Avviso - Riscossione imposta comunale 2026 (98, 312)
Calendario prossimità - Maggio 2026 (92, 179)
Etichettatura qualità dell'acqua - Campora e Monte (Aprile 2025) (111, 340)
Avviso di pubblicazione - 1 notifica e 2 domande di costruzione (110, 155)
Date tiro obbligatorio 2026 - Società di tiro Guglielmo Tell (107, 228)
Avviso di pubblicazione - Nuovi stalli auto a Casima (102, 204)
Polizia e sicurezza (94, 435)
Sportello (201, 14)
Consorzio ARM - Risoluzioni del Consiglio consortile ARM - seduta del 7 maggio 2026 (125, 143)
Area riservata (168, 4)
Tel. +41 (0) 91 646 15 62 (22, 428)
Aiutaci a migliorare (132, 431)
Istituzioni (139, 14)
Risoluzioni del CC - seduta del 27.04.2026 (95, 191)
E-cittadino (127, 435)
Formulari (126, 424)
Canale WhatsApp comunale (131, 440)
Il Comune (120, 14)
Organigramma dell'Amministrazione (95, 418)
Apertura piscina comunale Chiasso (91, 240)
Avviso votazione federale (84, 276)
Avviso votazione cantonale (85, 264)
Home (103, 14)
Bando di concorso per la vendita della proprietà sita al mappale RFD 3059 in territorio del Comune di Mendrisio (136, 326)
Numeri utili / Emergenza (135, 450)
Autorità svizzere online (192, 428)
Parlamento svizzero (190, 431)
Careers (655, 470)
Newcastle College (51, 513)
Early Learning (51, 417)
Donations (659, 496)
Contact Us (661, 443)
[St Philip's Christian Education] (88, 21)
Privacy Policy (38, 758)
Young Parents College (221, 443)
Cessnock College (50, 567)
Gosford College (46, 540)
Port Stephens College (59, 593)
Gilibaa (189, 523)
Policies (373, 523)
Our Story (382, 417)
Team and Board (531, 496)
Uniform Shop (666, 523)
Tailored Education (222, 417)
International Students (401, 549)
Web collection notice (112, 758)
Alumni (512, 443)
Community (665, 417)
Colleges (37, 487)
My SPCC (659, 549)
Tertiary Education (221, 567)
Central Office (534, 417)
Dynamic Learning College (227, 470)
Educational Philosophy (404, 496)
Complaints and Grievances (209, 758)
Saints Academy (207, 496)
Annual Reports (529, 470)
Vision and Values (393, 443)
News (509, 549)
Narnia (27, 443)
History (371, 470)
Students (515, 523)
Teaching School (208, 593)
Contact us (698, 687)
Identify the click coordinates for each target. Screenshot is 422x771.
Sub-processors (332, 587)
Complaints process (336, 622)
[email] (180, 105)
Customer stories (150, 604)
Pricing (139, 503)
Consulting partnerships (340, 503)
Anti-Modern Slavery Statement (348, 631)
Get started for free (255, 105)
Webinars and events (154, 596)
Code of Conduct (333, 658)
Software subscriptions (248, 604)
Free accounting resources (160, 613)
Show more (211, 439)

Goal - Rewrite every line from the line with "Students (515, 523)" through the end of the records, requests included, and increase each coordinate in the answers by 13.

Output below -
Students (528, 536)
Teaching School (221, 606)
Contact us (711, 700)
Identify the click coordinates for each target. Screenshot is 422x771.
Sub-processors (345, 600)
Complaints process (349, 635)
[email] (193, 118)
Customer stories (163, 617)
Pricing (152, 516)
Consulting partnerships (353, 516)
Anti-Modern Slavery Statement (361, 644)
Get started for free (268, 118)
Webinars and events (167, 609)
Code of Conduct (346, 671)
Software subscriptions (261, 617)
Free accounting resources (173, 626)
Show more (224, 452)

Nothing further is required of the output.